Hace un par de días, una amiga me imprimió un artículo que debía leer para ayudar a otro amigo nuestro, que trabaja en una institución pública, a decidir si se lo enviaba o no a su jefa: era “La carta extraviada de Henri Falcón”, publicado en Aporrea por el profesor Erik Del Bufalo, quien no es, por cierto, un lacayo del imperio.
No pocos venezolanos avizorábamos la probabilidad inminente de la renuncia de Falcón al Psuv. Desde hace un buen tiempo, se ha distinguido del resto por unas cuantas sutilezas que pasan, desde luego, por el terreno de los símbolos y los detalles. Quizá por afinidades inevitables, siempre he mirado con atención las gorras de Cardenales que el ex alcalde de mi ciudad natal -y ahora gobernador de Lara- exhibe en donde debería haber, según la lógica totalitaria, una gorra alusiva al partido de gobierno, una boina, o nada. Siempre me ha causado curiosidad que el hombre no hable de “patria, socialismo o muerte”, sino, sospechosamente, de “revolución eficiente” e “inclusión sin exclusión”. Por eso, leer eso de “socialismo ético y productivo”, en su carta abierta al presidente, no me impresiona del todo. Falcón ha combinado su habilidad política con una honestidad dosificada que, a mi parecer, dará buenos resultados. Tal vez podamos comprender ahora cómo es que, siendo despedido del Psuv, aceptó ser reenganchado un poco antes de las elecciones regionales. Si para entonces estaba prohibido correr riesgos, hoy el escenario es distinto: el líder regional más importante del país ha decidido renunciar al partido predilecto de Chávez y militar en Patria Para Todos, una jugada muy inteligente, por tratarse de otra tolda vinculada al llamado “proceso revolucionario”.

Con mucha agudeza, el texto de Del Bufalo trae a colación la maravillosa reacción de Cilia Flores (“¿Es que acaso Henri cree que brilla con luz propia?”), una verdadera “filípica de la mediocridad”, a decir del profesor. De eso se trata; aquí hay sólo una estrella, y cualquier amago de resplandor –es decir, sensatez o eficiencia- equivale a traición. A este propósito, cita los valores fundamentales que Mario Silva intenta sembrar en un revolucionario (“fidelidad”, “lealtad”, “que no muerda la mano que le da de comer”), “atributos que lo mismo pueden atribuirse al hombre nuevo que al perro faldero”.
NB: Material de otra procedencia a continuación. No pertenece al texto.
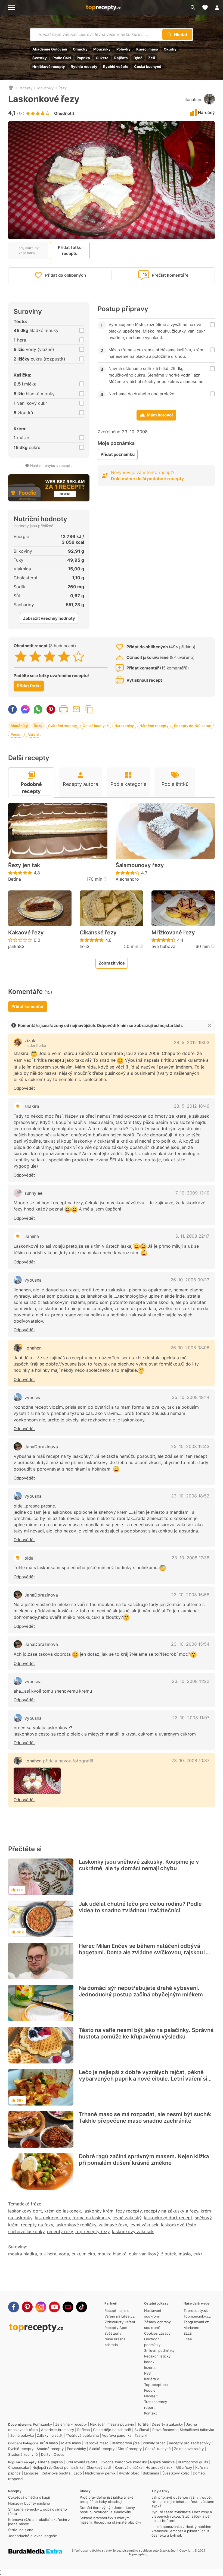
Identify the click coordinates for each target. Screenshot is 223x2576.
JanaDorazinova (41, 1446)
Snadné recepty (50, 2449)
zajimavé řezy (113, 2224)
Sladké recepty (101, 2449)
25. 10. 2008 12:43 (190, 1446)
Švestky (39, 58)
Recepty (25, 88)
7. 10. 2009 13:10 (192, 1193)
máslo (185, 2253)
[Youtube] (54, 2307)
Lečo (78, 2473)
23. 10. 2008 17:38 (190, 1557)
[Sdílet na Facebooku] (12, 709)
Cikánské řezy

Si de un lado, quienes no lo comparan con Arias Cárdenas, ven el nacimiento del nuevo líder de Un Nuevo Tiempo, del otro lado no han ahorrado energías para señalar la determinación de Falcón como una “traición anunciada”. ¿No podría ser, por ejemplo, la decisión sensata de un hombre de izquierda que no comulga con el “clientelismo” y el “grupalismo” del partido de gobierno? ¿No podría tratarse, simplemente, de un cuestionamiento sincero que hace un gobernador sobre la manera en que se tejen las relaciones entre el Ejecutivo nacional y el regional, limitadas a “la emisión de instrucciones” sin oportunidad de diálogo?
¿Que la carta de Falcón es parte de una estrategia? Seguramente. Pero también es expresión de un estado de cosas. Entretanto, el gobernador ya es directivo del PPT (un partido que es rojo pero azul), y seguirá luciendo sobre su cabeza, ahora más que nunca, alguna flamante gorra del Cardenales de Lara. Lo que no atino a predecir todavía es la reacción de la jefa de mi amigo si le hace llegar el artículo.